Total focusing method (TFM) phased array
“For automated pipeline inspection on a circumferential weld, for example, you would often run tandem inspections using two sets of phased array probes. This automation allows for long sections of welds to be scanned in a single pass with all the data acquired for a weld in one test run. An advancement of phased array technology called the Total Focusing Method has taken inspection results further,” he tells African Fusion.
“This new phased array method involves a pitch-catch scenario. Essentially, all the ultrasonic sending elements on the array are fired at the same time, but while in traditional phased array UT the element that sends the signal is the one that that receives the return signal, with the total focusing method each transducer sends one pulse and return or echo data is collected by every other receiver in the array.
“If you have a 64 element probe, for example, every element fires one pulse and listens to 63 returning signals. The amount of data is therefore massively magnified. When you have a stacked defect, for example, you are able to resolve it with TFM, not by changing from the principle of pulse-echo, but rather by catching the signals coming from different angles and then extrapolating the path length and the time of flight of each signal to place the returning echo indication at an exact position relative to its location.

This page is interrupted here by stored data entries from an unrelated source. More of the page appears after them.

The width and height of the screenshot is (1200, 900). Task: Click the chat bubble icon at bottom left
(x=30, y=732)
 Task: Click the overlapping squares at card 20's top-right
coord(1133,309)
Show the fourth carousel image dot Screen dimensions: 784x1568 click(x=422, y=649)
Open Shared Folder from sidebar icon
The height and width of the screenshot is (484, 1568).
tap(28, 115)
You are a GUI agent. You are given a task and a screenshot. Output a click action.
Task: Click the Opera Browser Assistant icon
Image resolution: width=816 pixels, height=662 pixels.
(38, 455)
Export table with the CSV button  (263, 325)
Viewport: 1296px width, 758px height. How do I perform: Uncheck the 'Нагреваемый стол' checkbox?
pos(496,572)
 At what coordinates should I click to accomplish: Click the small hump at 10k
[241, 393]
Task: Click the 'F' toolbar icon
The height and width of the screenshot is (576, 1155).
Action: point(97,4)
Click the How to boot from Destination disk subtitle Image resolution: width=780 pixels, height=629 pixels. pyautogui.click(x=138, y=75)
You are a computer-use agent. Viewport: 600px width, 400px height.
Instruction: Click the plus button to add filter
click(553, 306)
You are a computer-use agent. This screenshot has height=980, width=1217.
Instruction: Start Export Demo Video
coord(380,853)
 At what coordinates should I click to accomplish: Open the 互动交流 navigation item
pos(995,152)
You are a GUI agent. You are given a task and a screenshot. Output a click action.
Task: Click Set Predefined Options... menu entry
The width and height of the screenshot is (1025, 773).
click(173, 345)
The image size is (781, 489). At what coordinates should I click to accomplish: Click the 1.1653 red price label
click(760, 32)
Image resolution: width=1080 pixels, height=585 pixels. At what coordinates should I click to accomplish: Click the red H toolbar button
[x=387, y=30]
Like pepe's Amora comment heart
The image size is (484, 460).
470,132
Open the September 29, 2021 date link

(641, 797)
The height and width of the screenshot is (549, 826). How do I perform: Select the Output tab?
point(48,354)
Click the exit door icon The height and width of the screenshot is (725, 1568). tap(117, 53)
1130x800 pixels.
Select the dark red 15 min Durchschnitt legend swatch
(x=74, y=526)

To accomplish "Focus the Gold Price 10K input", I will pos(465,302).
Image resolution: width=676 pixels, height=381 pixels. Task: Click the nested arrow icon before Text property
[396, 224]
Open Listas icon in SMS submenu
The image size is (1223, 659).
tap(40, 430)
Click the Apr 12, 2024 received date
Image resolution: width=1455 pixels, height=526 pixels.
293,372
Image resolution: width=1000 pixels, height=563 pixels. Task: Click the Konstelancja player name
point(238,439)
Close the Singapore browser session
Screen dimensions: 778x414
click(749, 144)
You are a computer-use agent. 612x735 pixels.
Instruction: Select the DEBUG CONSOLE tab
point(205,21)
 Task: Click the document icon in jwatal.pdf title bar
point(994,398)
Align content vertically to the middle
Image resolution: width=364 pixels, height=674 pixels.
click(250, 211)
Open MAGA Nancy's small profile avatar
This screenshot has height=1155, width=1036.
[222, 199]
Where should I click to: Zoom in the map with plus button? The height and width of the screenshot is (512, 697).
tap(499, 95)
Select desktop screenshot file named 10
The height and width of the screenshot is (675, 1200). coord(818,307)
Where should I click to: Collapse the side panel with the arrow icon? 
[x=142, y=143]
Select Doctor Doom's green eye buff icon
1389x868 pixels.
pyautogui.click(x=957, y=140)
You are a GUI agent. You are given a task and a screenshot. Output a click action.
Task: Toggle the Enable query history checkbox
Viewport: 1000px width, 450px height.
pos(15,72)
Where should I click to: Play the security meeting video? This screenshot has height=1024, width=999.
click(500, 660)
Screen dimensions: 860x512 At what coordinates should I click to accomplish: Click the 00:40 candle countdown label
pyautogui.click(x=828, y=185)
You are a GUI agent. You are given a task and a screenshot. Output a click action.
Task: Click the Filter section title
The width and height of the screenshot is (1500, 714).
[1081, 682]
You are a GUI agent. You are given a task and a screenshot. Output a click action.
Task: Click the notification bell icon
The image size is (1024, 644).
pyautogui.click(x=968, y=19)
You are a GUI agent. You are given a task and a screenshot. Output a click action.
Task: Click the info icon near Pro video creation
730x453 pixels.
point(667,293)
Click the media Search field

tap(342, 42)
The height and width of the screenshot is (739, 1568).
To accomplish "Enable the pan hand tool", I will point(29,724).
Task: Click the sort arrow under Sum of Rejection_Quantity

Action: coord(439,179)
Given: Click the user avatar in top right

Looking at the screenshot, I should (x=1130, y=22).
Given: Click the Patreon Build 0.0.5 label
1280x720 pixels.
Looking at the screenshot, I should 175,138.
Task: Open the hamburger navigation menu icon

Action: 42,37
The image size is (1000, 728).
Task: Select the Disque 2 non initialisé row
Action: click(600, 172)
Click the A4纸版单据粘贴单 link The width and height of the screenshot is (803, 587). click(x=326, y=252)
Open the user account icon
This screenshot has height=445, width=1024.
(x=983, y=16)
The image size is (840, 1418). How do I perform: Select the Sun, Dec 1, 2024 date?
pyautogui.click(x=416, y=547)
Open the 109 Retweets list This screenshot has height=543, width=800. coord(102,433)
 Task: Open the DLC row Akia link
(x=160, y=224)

“The fundamental principles of ultrasonic testing still remain, it’s just about manipulating pulsed and received signals and using software to magnify and improve how the acquired data can deliver more detail,” he explains. “this is particularly beneficial when inspection is carried out on thicker parts with U-prep welds and when testing exotic materials”
“I stand by the principle that as advanced as companies want to go, one must always be able to take the inspection outcome requirement back to basics. Sometimes simple visual inspection or penetrant testing may provide the desired results rather than applying an advanced and often expensive inspection methodology. The first port of call is to keep the testing as simple and understandable as possible.
“The fundamentals for all of the inspection methods remain essentially the same but the application of advancing technologies improves these systems for clearer outcomes. We now also have drones to improve accessibility; and array probes to improve efficiency and sensitivity; and advanced connectivity and software for collecting and processing the data we acquire,” Meredith concludes.